However, I've not actually seen anyone directly say that it's US only but I
haven't seen any Europeans claiming they have it either. I'm fairly certain
it's only used on American carriers at the moment.

------
SuperJ
This app worked. I have an Atrix 2. I froze the process associated with cIQ.
I'm not an advocate for violating peoples privacy but if they want to collect
the texts i send to my mother they can have at it. The lack of disclosure is
obviously a problem though. What was infuriating to me is now my phones
battery life has increased by 1/3. For the last few weeks and probably on my
older android devices this nonsense has been sucking the battery down like a
sorority girl drinking malibu. On the atrix 2 the process you want to freeze
is called "device health application"

------
bconway
I see this as a triumph of the Android ecosystem. Carriers (Verizon) have the
option of doing the right thing and not inflicting this invasive tracking
software/rootkit on their users.

With Apple's our-rule-is-law, whether you're on AT&T, Verizon, or Sprint, you
don't have a choice.

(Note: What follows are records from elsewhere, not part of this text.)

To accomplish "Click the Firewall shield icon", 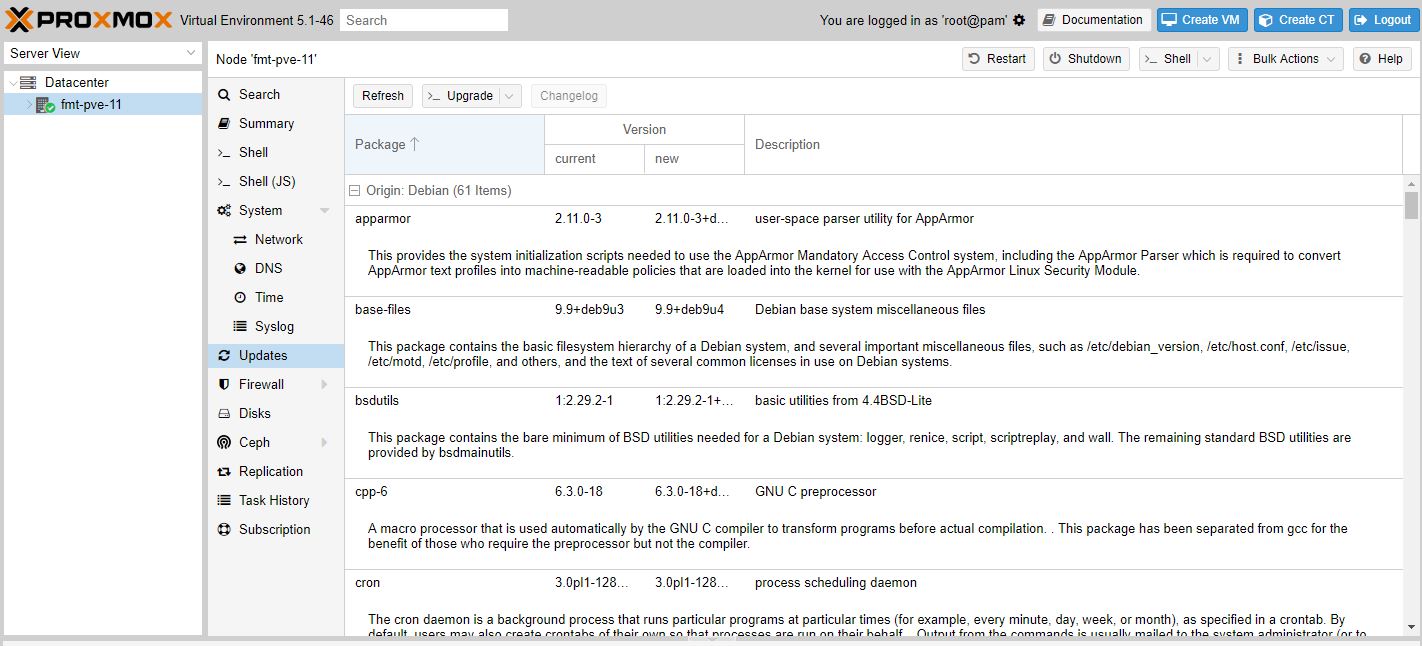I will coord(224,385).
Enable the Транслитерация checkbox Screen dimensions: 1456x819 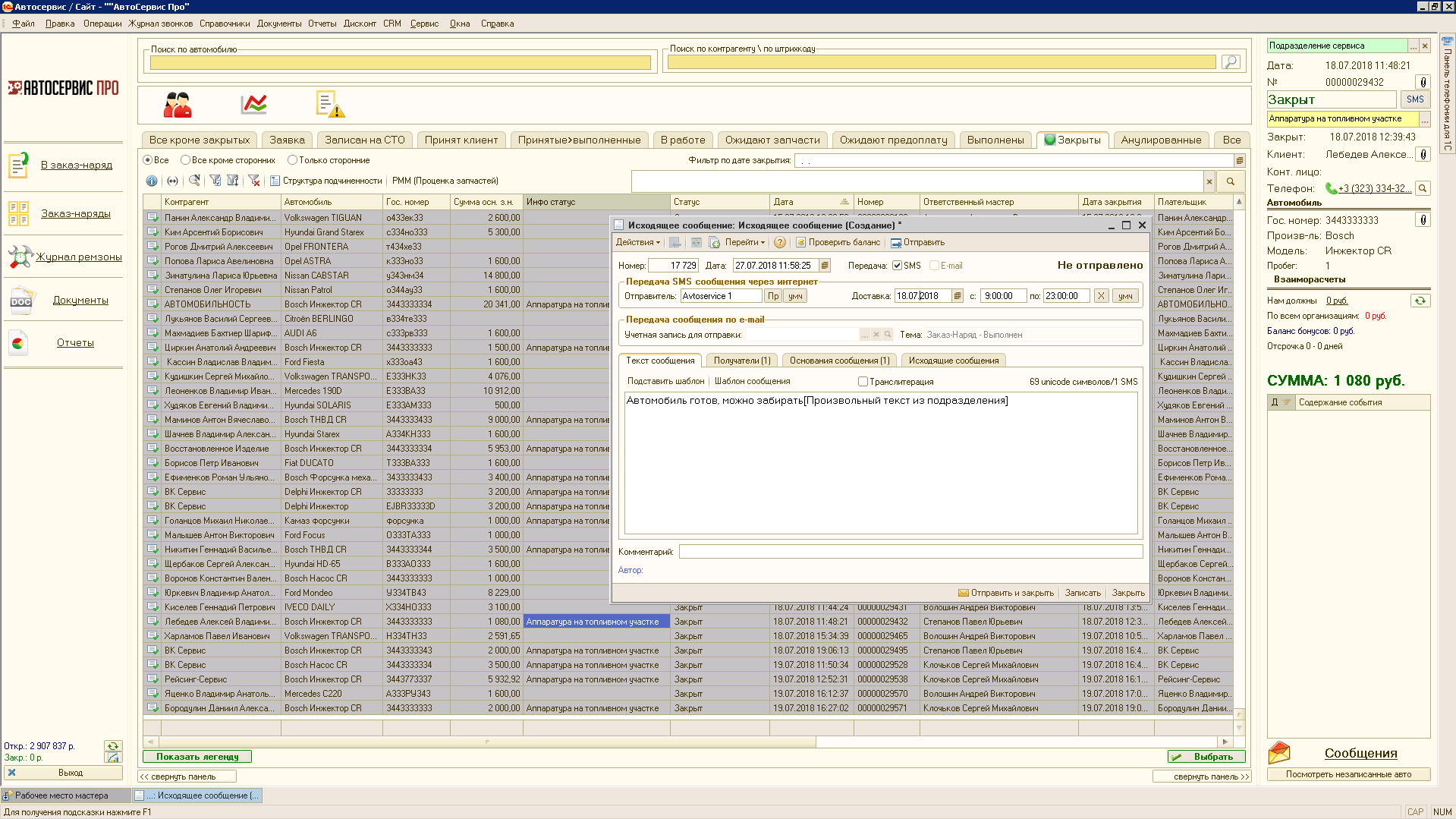pos(863,382)
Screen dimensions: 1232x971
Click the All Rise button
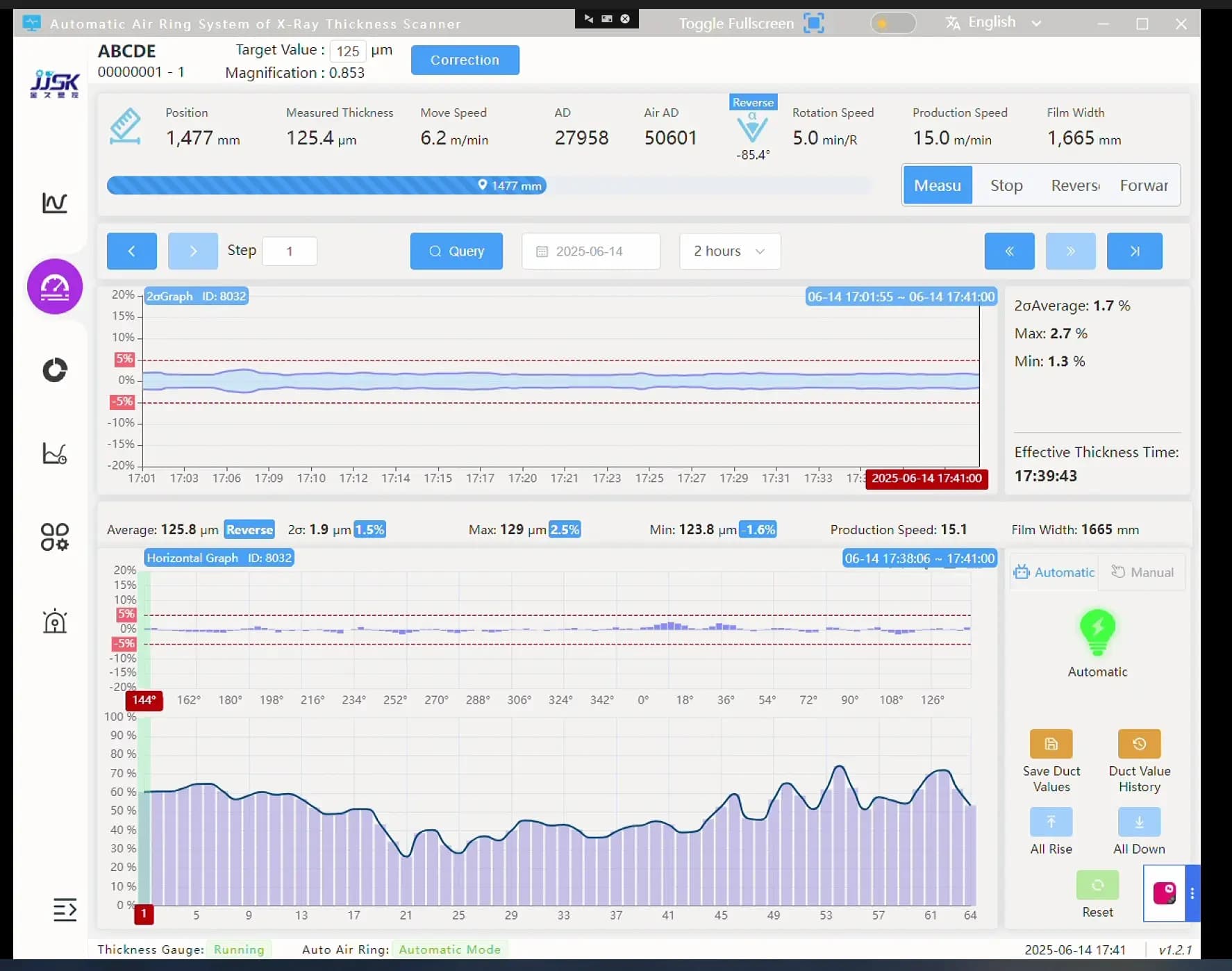pyautogui.click(x=1051, y=822)

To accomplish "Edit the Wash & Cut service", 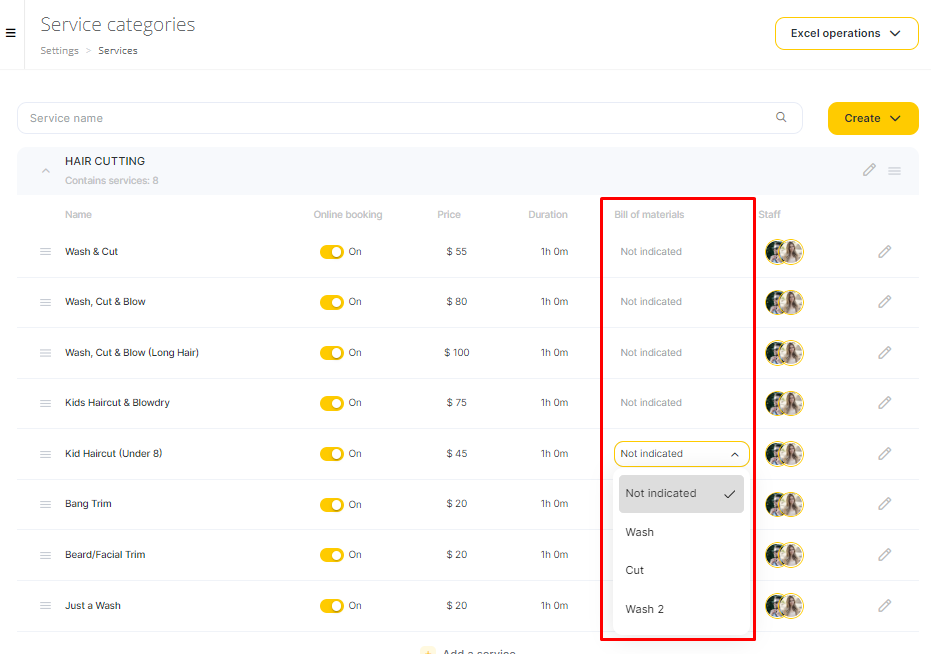I will 884,252.
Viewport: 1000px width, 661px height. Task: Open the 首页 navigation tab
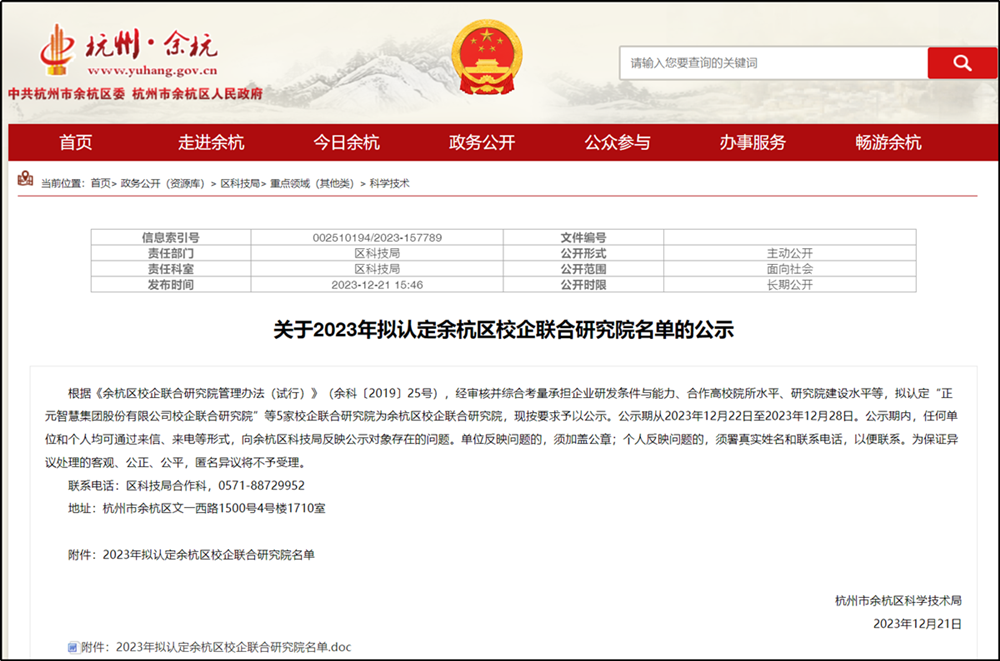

You _have_ Carrier IQ.

------
dlsspy
No CIQ on Republic Wireless.

[http://republicwireless.com/forum/news-
discussions/suggestio...](http://republicwireless.com/forum/news-
discussions/suggestions/carrier-iq)

------
wildmXranat
Score 320, with CIQ active and running on Infuse4g on Rogers Wireless. I
guess, I shouldn't be surprised considering it's Rogers.

Is there a detailed list of what CIQ transmits ?

------
daimyoyo
So my Sprint Replenish does have Carrier IQ. Now that I know, how do I get rid
of it?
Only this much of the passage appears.